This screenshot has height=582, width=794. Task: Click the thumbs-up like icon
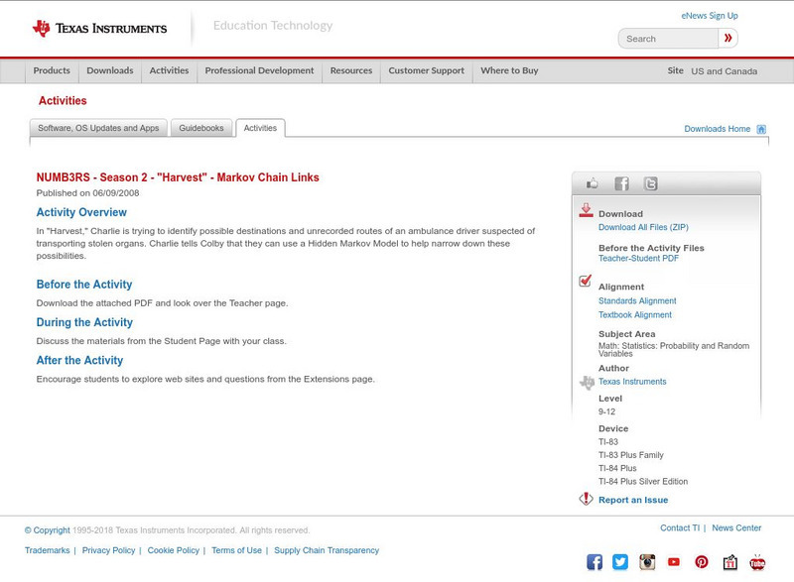[593, 183]
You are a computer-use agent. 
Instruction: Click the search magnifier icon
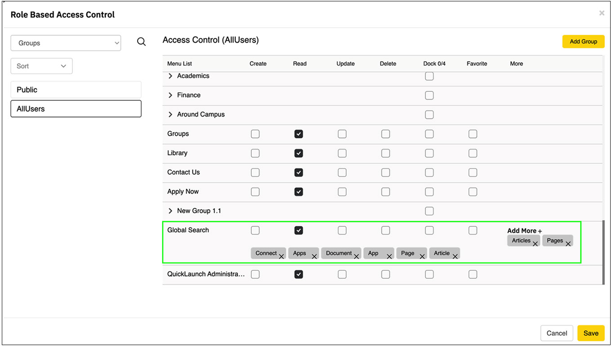pyautogui.click(x=141, y=41)

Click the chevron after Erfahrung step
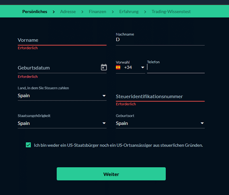point(145,12)
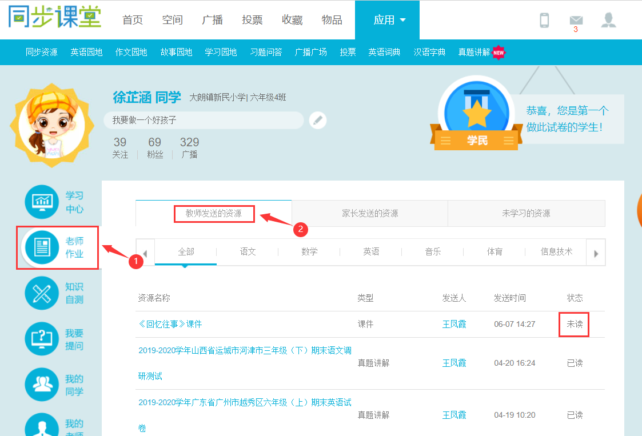Viewport: 642px width, 436px height.
Task: Click the 我要提问 sidebar icon
Action: [42, 339]
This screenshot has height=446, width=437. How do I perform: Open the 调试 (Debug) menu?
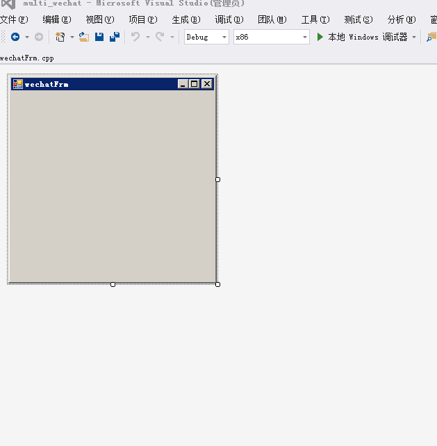click(x=229, y=19)
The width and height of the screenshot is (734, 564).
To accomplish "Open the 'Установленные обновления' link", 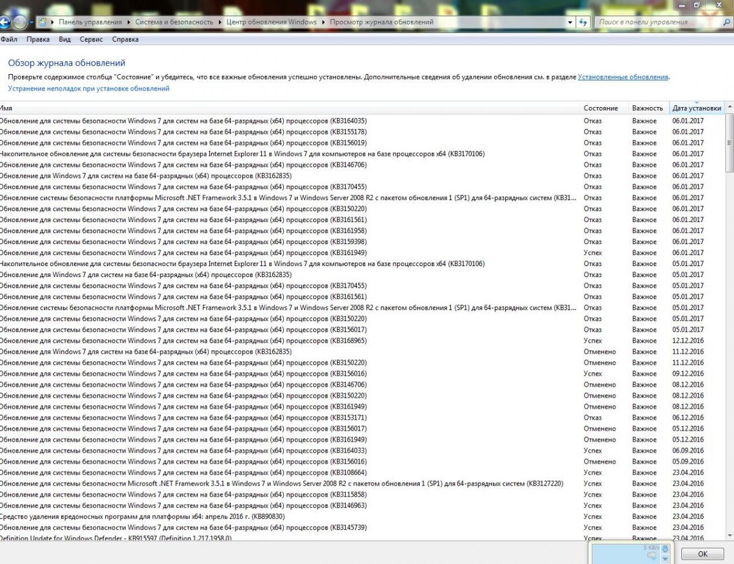I will 623,77.
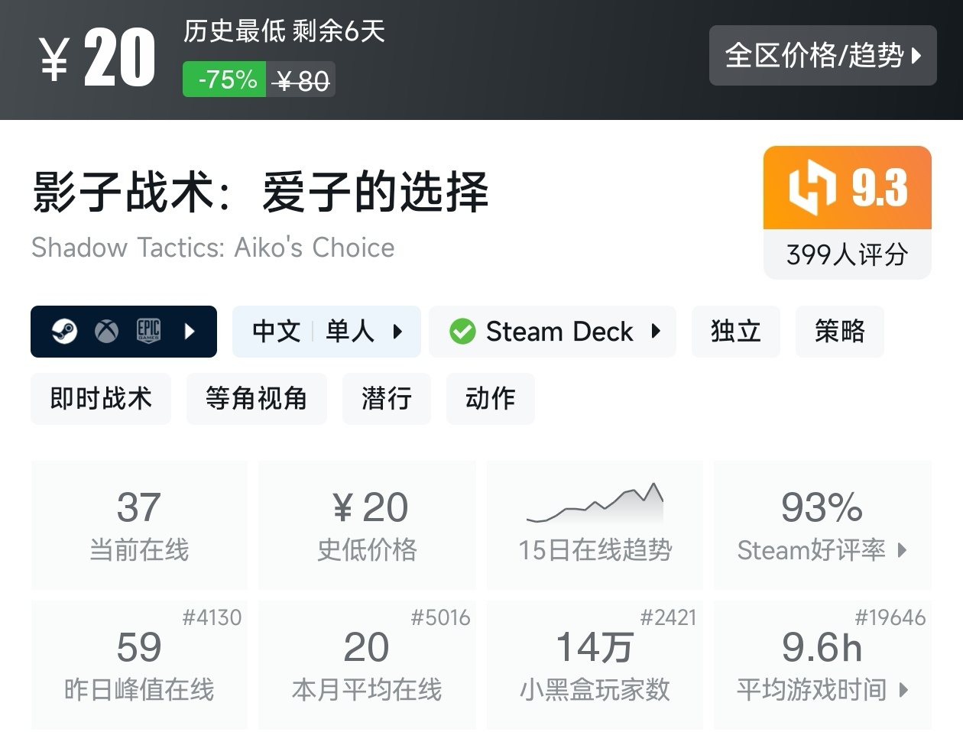This screenshot has width=963, height=732.
Task: Select the 策略 tag
Action: click(x=839, y=332)

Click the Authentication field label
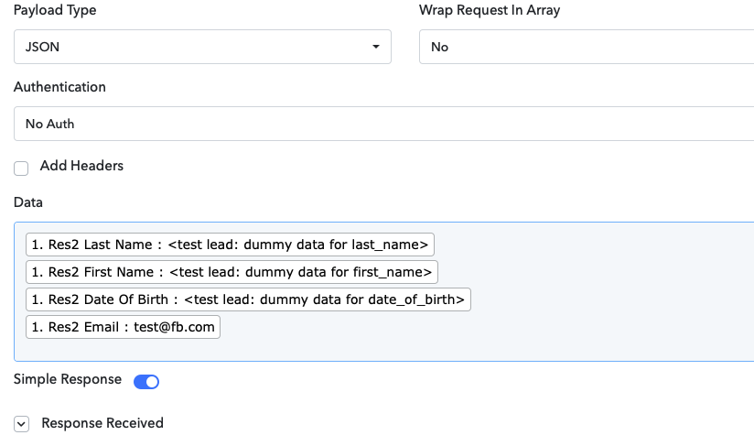59,87
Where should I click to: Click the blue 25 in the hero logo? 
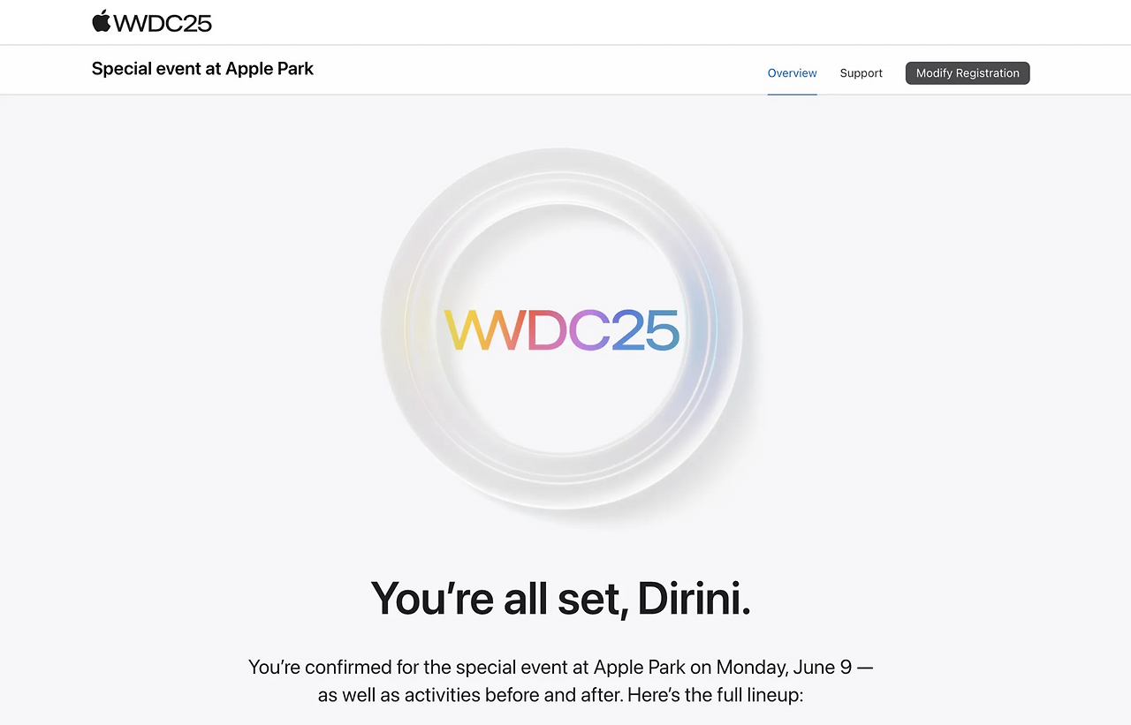(x=645, y=330)
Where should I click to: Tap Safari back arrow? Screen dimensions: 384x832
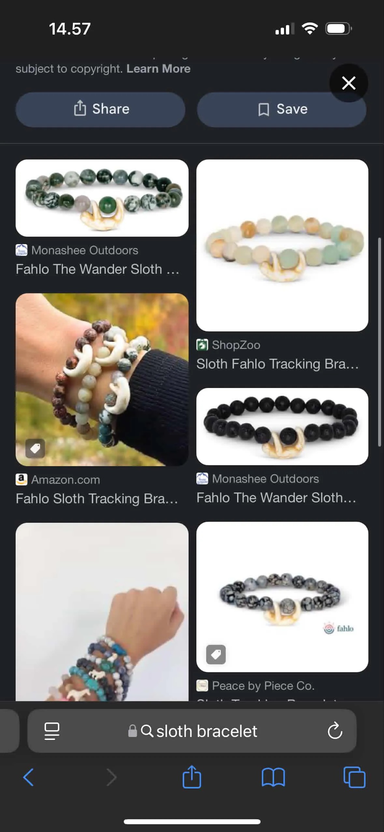click(28, 777)
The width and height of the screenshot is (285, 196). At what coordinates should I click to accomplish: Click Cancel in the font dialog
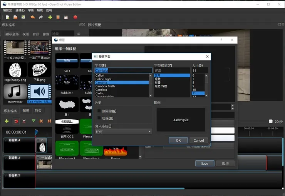tap(199, 140)
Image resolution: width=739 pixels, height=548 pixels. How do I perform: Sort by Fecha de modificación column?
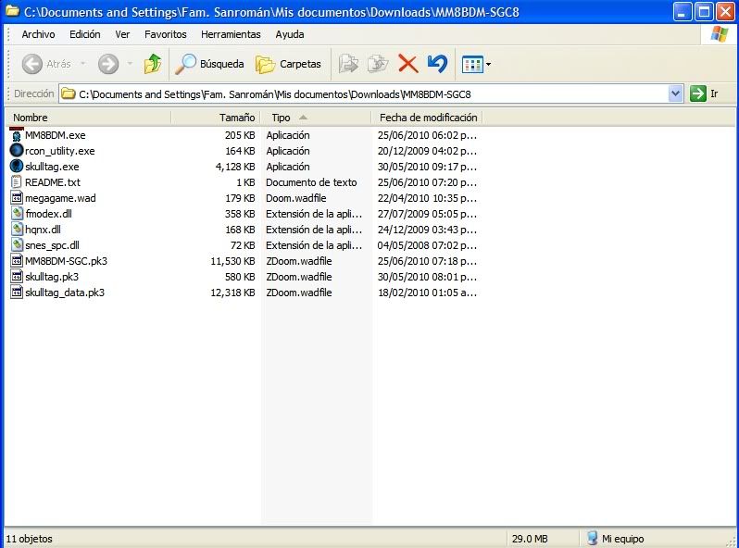click(x=428, y=118)
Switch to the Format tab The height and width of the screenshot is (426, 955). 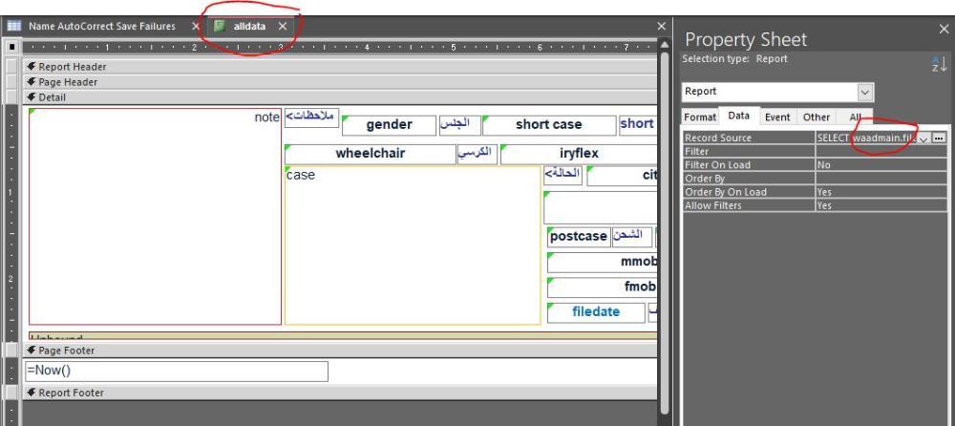[x=699, y=117]
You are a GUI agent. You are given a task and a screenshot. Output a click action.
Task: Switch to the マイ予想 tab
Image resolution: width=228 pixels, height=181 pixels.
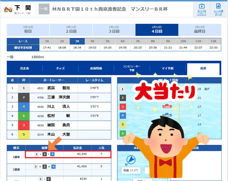(x=167, y=68)
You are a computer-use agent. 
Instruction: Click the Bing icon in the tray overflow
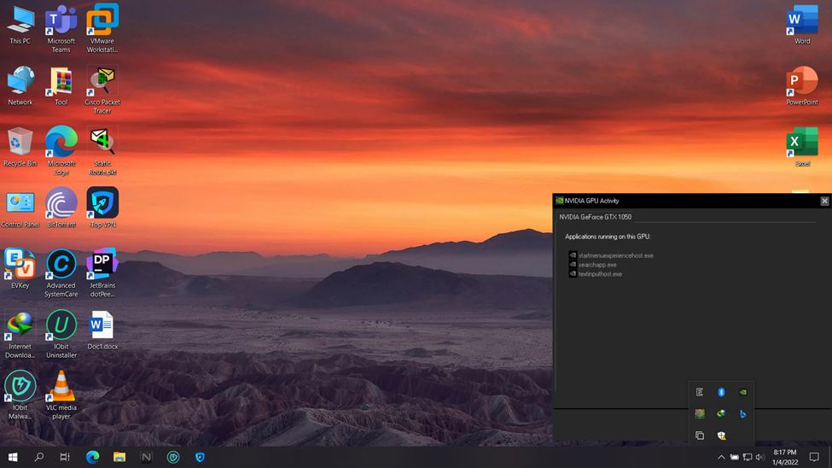click(x=743, y=414)
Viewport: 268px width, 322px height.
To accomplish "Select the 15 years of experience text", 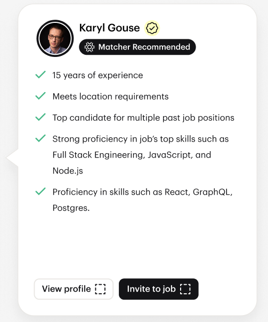I will click(x=98, y=76).
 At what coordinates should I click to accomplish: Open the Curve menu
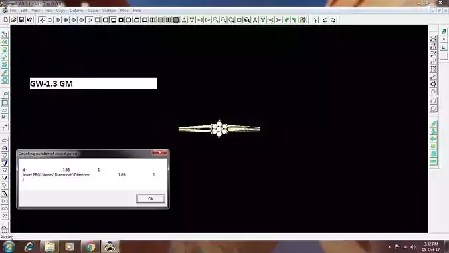click(x=93, y=11)
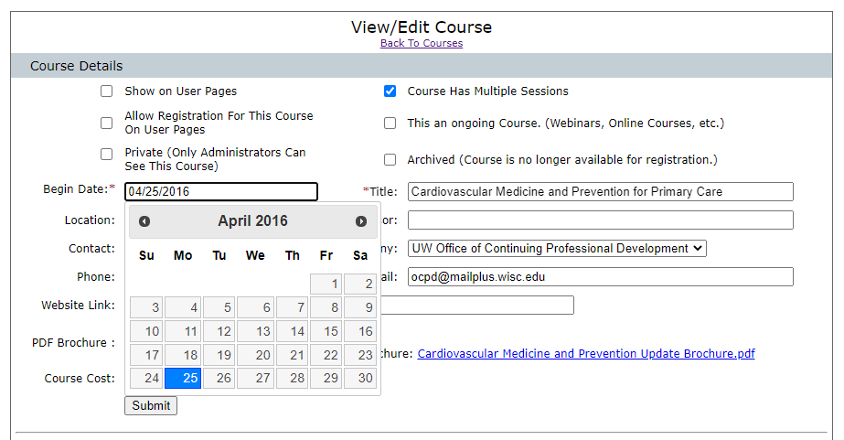Choose April 30 in the calendar
This screenshot has width=844, height=440.
[x=360, y=378]
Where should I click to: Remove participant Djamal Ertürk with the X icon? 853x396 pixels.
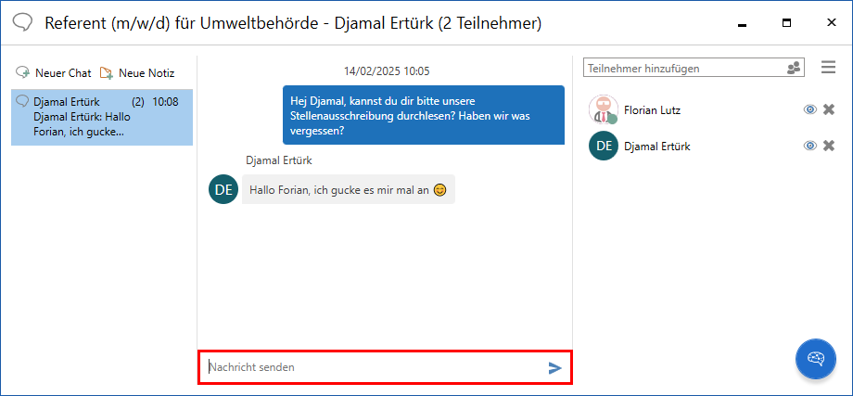tap(829, 146)
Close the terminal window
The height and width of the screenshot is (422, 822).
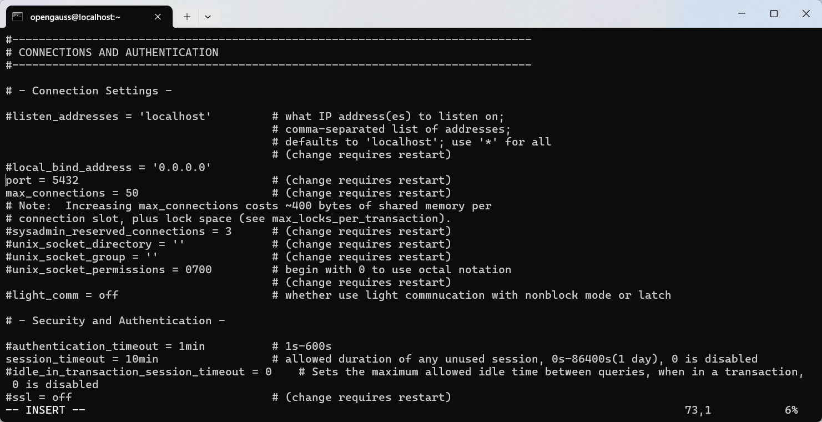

□ □ □

* [WORK INSTRUCTIONS] Retype exactly the lines above, starting at the line containing "Close the terminal window" and ending with the last line, both included; leave out the pictures.

* [YOUR SOLUTION]
Close the terminal window
The height and width of the screenshot is (422, 822).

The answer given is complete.